404 - Call not found after high activity

Hi everyone,

I’m running into a critical issue with Asterisk ARI that I haven’t been able to solve despite extensive debugging.

Setup:

  • Asterisk 20.11 on CentOS 9
  • Using ARI with a Python client (via asterisk-ari lib)
  • A callbot system that handles simultaneous calls
  • Calls are managed in Stasis with recording, playback, and spying channels

Problem:

After ~10 to 20 minutes of normal operation under load, my ARI app starts failing to retrieve channels using:

client.channels.get(channelId=...)

This happens right after receiving a StasisStart event for that same channel. I log the channel ID from StasisStart, then immediately try to retrieve the channel to attach it to my internal state — and I get a 404 from the ARI API:

404 Client Error: Not Found for url: http://localhost:8088/ari/channels/<channel_id>

Even more confusing: the channel doesn’t appear in client.channels.list(), as if it never existed, even though StasisStart was just received.

This starts happening consistently after several minutes of high activity. Until then, everything works perfectly.

Observations:

  • WebSocket seems still open — I never receive a disconnect event.
  • My client.run(apps="app_dialer") loop is in a background thread with auto-retry if it crashes (but I never see a crash).
  • I increased the ulimit -n to 524288, so it’s not a file descriptor exhaustion.
  • Logging shows ~300 channels when this happens. Mostly Snoop/ channels, some PJSIP/.
  • I even tried adding up to 5 seconds of delay before retrieving the channel from ARI after StasisStart, in case it was a race condition — it didn’t help.

Questions:

  • Is there a hard ARI or Asterisk limit on channels or events per WebSocket client?
  • Could some internal ARI channel registry be getting corrupted?
  • Could “orphaned” Snoop channels be exhausting something internally?
  • Any workaround that avoids losing control of in-progress calls?

My Dial Plan

[incoming]
exten => _X.,1,NoOp(Appel entrant reçu)
same => n,Answer()
same => n,Set(FULL_RECORD_PATH=/var/spool/asterisk/recording/full_call/${UNIQUEID}.wav)
same => n,MixMonitor(${FULL_RECORD_PATH})
same => n,Set(TALK_DETECT(set)=)
same => n,Stasis(app_dialer)
same => n,Hangup()

Any guidance or ideas would be greatly appreciated :folded_hands:
Thanks in advance!

You’d need an Asterisk log and ARI interaction log.

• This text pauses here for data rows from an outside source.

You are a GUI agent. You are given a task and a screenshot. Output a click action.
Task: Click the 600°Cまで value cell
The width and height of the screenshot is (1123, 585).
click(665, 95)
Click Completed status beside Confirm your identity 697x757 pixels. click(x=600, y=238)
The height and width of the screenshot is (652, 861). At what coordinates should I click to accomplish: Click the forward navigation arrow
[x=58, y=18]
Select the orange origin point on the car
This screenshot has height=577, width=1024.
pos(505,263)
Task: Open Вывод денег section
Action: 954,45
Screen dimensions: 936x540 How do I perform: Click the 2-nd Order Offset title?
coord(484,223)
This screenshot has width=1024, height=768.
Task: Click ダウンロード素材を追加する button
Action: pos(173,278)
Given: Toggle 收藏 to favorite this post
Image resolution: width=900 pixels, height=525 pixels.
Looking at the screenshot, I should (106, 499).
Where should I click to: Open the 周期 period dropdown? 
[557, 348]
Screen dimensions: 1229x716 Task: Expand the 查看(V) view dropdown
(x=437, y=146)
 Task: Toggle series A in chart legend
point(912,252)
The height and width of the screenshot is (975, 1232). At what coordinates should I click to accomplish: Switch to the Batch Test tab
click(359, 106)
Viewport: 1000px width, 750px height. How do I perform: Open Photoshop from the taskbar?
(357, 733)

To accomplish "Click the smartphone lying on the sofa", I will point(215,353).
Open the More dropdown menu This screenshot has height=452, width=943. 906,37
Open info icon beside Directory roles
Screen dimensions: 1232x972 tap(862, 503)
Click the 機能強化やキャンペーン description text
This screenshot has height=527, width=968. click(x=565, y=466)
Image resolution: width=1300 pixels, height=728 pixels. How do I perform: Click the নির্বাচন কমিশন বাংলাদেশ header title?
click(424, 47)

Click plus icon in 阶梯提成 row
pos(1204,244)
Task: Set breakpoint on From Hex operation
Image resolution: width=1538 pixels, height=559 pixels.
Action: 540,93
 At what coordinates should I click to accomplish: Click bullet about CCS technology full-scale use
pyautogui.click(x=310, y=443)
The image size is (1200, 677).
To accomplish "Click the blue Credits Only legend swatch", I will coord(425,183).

I’m trying to log the ARI interactions accurately, but none of the existing logs are helping.
I suspect the issue might be a delay between when ARI emits an event and when my Python app receives it.
I can log the timestamp when Python handles the event, but I need to know exactly when ARI sends it.

Any idea how I can log this at the source?

“ari set debug all on” to log it to console in Asterisk.

Thanks you for your time

It seems the issue is indeed caused by a delay between when ARI sends the event and when my Python app receives it.

In the ARI logs:

[2025-04-24 19:14:15] VERBOSE[289430] ari/resource_events.c: <— Sending ARI event to 127.0.0.1:34812 —>
{
“type”: “StasisStart”,
“timestamp”: “2025-04-24T19:14:15.635+0200”,
“args”: ,
“channel”: {
“id”: “1745514855.2727”,
“name”: “PJSIP/yaniv_incoming-00000159”,

In my Python logs:

2025-04-24 19:14:25,528 - INFO - 1745514855.2727 - PJSIP/yaniv_incoming-00000159 - Stasis start

Is there any reason this delay could be caused by Asterisk? Maybe some kind of internal ARI queueing?
From what I can see, the server’s performance looks fine — I don’t see where this could come from.

The log message occurs immediately before being written out the Websocket TCP connection. There is no queue within Asterisk at that point. Any queue would be in the underlying TCP/IP stack for the connection, or the receive buffer in the connection for the Python application, or inside of Python.

1 Like

Hello it happens I have the same issue as OP. Do you happen to have any tips or directions on how to debug or fix it?
Thanks!

Hi, I resolved this problem by changing the client.py of the ARI Python library, by adding a queue and priority-based events.
Also, I noticed that it’s much more efficient to have 5 ARI clients each handling 20 messages than a single one handling 100.